Saved data entries
((

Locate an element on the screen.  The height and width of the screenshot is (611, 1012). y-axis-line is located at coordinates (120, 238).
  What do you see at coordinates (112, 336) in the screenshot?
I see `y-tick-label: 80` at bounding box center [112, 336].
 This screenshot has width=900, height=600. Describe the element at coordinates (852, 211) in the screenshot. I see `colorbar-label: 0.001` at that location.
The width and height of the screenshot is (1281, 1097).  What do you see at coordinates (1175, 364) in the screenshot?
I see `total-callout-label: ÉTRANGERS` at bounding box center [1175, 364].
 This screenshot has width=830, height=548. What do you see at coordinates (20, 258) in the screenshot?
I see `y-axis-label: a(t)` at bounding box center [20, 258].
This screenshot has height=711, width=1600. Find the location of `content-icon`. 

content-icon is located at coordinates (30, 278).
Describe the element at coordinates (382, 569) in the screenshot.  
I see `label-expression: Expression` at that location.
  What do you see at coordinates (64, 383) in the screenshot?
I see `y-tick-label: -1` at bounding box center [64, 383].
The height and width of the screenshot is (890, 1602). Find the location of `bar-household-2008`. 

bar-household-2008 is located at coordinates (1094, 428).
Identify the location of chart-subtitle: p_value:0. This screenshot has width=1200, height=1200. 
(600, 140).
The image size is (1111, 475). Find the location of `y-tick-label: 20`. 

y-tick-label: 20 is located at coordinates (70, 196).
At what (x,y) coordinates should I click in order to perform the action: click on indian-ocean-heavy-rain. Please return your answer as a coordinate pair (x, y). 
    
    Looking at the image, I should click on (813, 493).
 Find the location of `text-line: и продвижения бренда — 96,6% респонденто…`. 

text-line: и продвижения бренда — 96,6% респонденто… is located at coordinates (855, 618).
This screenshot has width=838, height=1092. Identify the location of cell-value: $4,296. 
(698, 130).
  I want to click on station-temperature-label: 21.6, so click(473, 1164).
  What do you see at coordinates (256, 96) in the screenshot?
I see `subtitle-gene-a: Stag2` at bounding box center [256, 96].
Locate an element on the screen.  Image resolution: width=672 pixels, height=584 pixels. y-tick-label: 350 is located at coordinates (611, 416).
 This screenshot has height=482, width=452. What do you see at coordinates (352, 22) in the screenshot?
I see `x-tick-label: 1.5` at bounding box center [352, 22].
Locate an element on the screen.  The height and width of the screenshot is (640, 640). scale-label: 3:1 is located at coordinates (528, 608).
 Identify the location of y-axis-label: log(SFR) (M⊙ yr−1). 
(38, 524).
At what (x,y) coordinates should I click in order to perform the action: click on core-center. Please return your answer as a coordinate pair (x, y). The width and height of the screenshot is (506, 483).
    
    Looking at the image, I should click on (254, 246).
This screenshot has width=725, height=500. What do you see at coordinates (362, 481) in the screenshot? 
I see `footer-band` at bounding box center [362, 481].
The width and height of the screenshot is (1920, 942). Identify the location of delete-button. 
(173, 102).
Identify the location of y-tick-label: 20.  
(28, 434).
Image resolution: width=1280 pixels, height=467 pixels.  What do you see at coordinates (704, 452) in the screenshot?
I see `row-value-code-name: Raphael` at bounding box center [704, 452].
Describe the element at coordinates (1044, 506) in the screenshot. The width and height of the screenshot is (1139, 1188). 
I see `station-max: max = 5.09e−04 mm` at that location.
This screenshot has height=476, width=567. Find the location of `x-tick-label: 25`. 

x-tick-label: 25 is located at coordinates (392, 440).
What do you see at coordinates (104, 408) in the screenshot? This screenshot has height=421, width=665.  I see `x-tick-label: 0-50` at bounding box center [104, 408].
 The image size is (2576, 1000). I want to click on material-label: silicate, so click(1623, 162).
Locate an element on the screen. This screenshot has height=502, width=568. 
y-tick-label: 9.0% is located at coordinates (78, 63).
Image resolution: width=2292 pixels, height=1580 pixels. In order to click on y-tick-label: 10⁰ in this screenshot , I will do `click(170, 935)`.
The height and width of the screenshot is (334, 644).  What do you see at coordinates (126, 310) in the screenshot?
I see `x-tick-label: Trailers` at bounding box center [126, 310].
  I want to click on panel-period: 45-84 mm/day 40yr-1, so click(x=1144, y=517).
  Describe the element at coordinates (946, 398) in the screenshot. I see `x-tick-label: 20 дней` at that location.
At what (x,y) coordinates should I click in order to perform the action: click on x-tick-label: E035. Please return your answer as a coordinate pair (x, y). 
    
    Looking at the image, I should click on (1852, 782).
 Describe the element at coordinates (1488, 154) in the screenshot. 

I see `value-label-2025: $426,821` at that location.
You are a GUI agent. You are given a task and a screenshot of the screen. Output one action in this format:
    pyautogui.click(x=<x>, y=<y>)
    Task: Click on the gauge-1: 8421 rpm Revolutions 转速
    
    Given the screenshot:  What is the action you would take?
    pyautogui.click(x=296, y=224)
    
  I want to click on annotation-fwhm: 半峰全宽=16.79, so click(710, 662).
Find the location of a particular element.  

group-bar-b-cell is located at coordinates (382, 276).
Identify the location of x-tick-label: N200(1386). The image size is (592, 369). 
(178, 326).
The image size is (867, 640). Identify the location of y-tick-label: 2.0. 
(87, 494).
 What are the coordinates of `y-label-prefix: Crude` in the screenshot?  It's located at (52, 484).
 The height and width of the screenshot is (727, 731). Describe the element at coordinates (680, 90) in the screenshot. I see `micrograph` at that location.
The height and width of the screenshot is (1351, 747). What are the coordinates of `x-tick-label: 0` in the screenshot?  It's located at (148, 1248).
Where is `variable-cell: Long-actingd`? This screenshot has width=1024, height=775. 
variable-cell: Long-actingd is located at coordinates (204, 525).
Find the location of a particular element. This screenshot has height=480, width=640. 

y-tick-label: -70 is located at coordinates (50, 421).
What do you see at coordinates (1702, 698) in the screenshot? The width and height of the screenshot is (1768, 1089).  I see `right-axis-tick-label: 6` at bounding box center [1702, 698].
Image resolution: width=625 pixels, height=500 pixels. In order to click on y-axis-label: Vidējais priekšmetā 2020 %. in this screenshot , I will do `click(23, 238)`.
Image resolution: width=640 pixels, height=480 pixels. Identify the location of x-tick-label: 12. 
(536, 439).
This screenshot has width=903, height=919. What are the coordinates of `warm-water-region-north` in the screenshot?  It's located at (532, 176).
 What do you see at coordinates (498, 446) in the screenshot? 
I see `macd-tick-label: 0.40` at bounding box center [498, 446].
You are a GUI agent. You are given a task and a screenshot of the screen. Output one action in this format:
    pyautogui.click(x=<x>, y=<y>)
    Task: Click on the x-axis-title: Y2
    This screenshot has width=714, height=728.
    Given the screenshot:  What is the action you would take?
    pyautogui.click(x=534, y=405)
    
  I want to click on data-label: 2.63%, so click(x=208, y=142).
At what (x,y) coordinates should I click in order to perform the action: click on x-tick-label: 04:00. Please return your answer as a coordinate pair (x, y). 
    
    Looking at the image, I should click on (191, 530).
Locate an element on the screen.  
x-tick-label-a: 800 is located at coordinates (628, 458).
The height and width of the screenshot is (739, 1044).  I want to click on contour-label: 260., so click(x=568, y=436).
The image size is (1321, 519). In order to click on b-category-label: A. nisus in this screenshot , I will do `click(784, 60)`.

))

Print the lines above verbatim, all of them, from first to last.

● Exercise solution:
Locate an element on the screen.  The height and width of the screenshot is (611, 1012). y-axis-line is located at coordinates (120, 238).
  What do you see at coordinates (112, 336) in the screenshot?
I see `y-tick-label: 80` at bounding box center [112, 336].
 This screenshot has width=900, height=600. Describe the element at coordinates (852, 211) in the screenshot. I see `colorbar-label: 0.001` at that location.
The width and height of the screenshot is (1281, 1097).  What do you see at coordinates (1175, 364) in the screenshot?
I see `total-callout-label: ÉTRANGERS` at bounding box center [1175, 364].
 This screenshot has width=830, height=548. What do you see at coordinates (20, 258) in the screenshot?
I see `y-axis-label: a(t)` at bounding box center [20, 258].
This screenshot has height=711, width=1600. Find the location of `content-icon`. 

content-icon is located at coordinates (30, 278).
Describe the element at coordinates (382, 569) in the screenshot.  
I see `label-expression: Expression` at that location.
  What do you see at coordinates (64, 383) in the screenshot?
I see `y-tick-label: -1` at bounding box center [64, 383].
The height and width of the screenshot is (890, 1602). Find the location of `bar-household-2008`. 

bar-household-2008 is located at coordinates (1094, 428).
Identify the location of chart-subtitle: p_value:0. This screenshot has width=1200, height=1200. 
(600, 140).
The image size is (1111, 475). Find the location of `y-tick-label: 20`. 

y-tick-label: 20 is located at coordinates (70, 196).
At what (x,y) coordinates should I click in order to perform the action: click on indian-ocean-heavy-rain. Please return your answer as a coordinate pair (x, y). 
    
    Looking at the image, I should click on (813, 493).
 Find the location of `text-line: и продвижения бренда — 96,6% респонденто…`. 

text-line: и продвижения бренда — 96,6% респонденто… is located at coordinates (855, 618).
This screenshot has width=838, height=1092. Identify the location of cell-value: $4,296. 
(698, 130).
  I want to click on station-temperature-label: 21.6, so click(473, 1164).
  What do you see at coordinates (256, 96) in the screenshot?
I see `subtitle-gene-a: Stag2` at bounding box center [256, 96].
Locate an element on the screen.  Image resolution: width=672 pixels, height=584 pixels. y-tick-label: 350 is located at coordinates (611, 416).
 This screenshot has height=482, width=452. What do you see at coordinates (352, 22) in the screenshot?
I see `x-tick-label: 1.5` at bounding box center [352, 22].
Locate an element on the screen.  The height and width of the screenshot is (640, 640). scale-label: 3:1 is located at coordinates (528, 608).
 Identify the location of y-axis-label: log(SFR) (M⊙ yr−1). 
(38, 524).
At what (x,y) coordinates should I click in order to perform the action: click on core-center. Please return your answer as a coordinate pair (x, y). The width and height of the screenshot is (506, 483).
    
    Looking at the image, I should click on (254, 246).
This screenshot has width=725, height=500. What do you see at coordinates (362, 481) in the screenshot? 
I see `footer-band` at bounding box center [362, 481].
The width and height of the screenshot is (1920, 942). Identify the location of delete-button. 
(173, 102).
Identify the location of y-tick-label: 20.  
(28, 434).
Image resolution: width=1280 pixels, height=467 pixels.  What do you see at coordinates (704, 452) in the screenshot?
I see `row-value-code-name: Raphael` at bounding box center [704, 452].
Describe the element at coordinates (1044, 506) in the screenshot. The width and height of the screenshot is (1139, 1188). 
I see `station-max: max = 5.09e−04 mm` at that location.
This screenshot has height=476, width=567. Find the location of `x-tick-label: 25`. 

x-tick-label: 25 is located at coordinates (392, 440).
What do you see at coordinates (104, 408) in the screenshot? This screenshot has height=421, width=665.  I see `x-tick-label: 0-50` at bounding box center [104, 408].
 The image size is (2576, 1000). I want to click on material-label: silicate, so click(1623, 162).
Locate an element on the screen. This screenshot has height=502, width=568. 
y-tick-label: 9.0% is located at coordinates (78, 63).
Image resolution: width=2292 pixels, height=1580 pixels. In order to click on y-tick-label: 10⁰ in this screenshot , I will do `click(170, 935)`.
The height and width of the screenshot is (334, 644).  What do you see at coordinates (126, 310) in the screenshot?
I see `x-tick-label: Trailers` at bounding box center [126, 310].
  I want to click on panel-period: 45-84 mm/day 40yr-1, so click(x=1144, y=517).
  Describe the element at coordinates (946, 398) in the screenshot. I see `x-tick-label: 20 дней` at that location.
At what (x,y) coordinates should I click in order to perform the action: click on x-tick-label: E035. Please return your answer as a coordinate pair (x, y). 
    
    Looking at the image, I should click on (1852, 782).
 Describe the element at coordinates (1488, 154) in the screenshot. 

I see `value-label-2025: $426,821` at that location.
You are a GUI agent. You are given a task and a screenshot of the screen. Output one action in this format:
    pyautogui.click(x=<x>, y=<y>)
    Task: Click on the gauge-1: 8421 rpm Revolutions 转速
    
    Given the screenshot:  What is the action you would take?
    pyautogui.click(x=296, y=224)
    
  I want to click on annotation-fwhm: 半峰全宽=16.79, so click(710, 662).
Find the location of a particular element.  

group-bar-b-cell is located at coordinates (382, 276).
Identify the location of x-tick-label: N200(1386). The image size is (592, 369). 
(178, 326).
The image size is (867, 640). Identify the location of y-tick-label: 2.0. 
(87, 494).
 What are the coordinates of `y-label-prefix: Crude` in the screenshot?  It's located at (52, 484).
 The height and width of the screenshot is (727, 731). Describe the element at coordinates (680, 90) in the screenshot. I see `micrograph` at that location.
The height and width of the screenshot is (1351, 747). What are the coordinates of `x-tick-label: 0` in the screenshot?  It's located at (148, 1248).
Where is `variable-cell: Long-actingd`? This screenshot has width=1024, height=775. 
variable-cell: Long-actingd is located at coordinates (204, 525).
Find the location of a particular element. This screenshot has height=480, width=640. 

y-tick-label: -70 is located at coordinates (50, 421).
What do you see at coordinates (1702, 698) in the screenshot? The width and height of the screenshot is (1768, 1089).  I see `right-axis-tick-label: 6` at bounding box center [1702, 698].
Image resolution: width=625 pixels, height=500 pixels. In order to click on y-axis-label: Vidējais priekšmetā 2020 %. in this screenshot , I will do `click(23, 238)`.
Image resolution: width=640 pixels, height=480 pixels. Identify the location of x-tick-label: 12. 
(536, 439).
This screenshot has width=903, height=919. What are the coordinates of `warm-water-region-north` in the screenshot?  It's located at (532, 176).
 What do you see at coordinates (498, 446) in the screenshot? 
I see `macd-tick-label: 0.40` at bounding box center [498, 446].
You are a GUI agent. You are given a task and a screenshot of the screen. Output one action in this format:
    pyautogui.click(x=<x>, y=<y>)
    Task: Click on the x-axis-title: Y2
    This screenshot has width=714, height=728.
    Given the screenshot:  What is the action you would take?
    pyautogui.click(x=534, y=405)
    
  I want to click on data-label: 2.63%, so click(x=208, y=142).
At what (x,y) coordinates should I click in order to perform the action: click on x-tick-label: 04:00. Please return your answer as a coordinate pair (x, y). 
    
    Looking at the image, I should click on (191, 530).
Locate an element on the screen.  
x-tick-label-a: 800 is located at coordinates (628, 458).
The height and width of the screenshot is (739, 1044).  I want to click on contour-label: 260., so click(x=568, y=436).
The image size is (1321, 519). In order to click on b-category-label: A. nisus in this screenshot , I will do `click(784, 60)`.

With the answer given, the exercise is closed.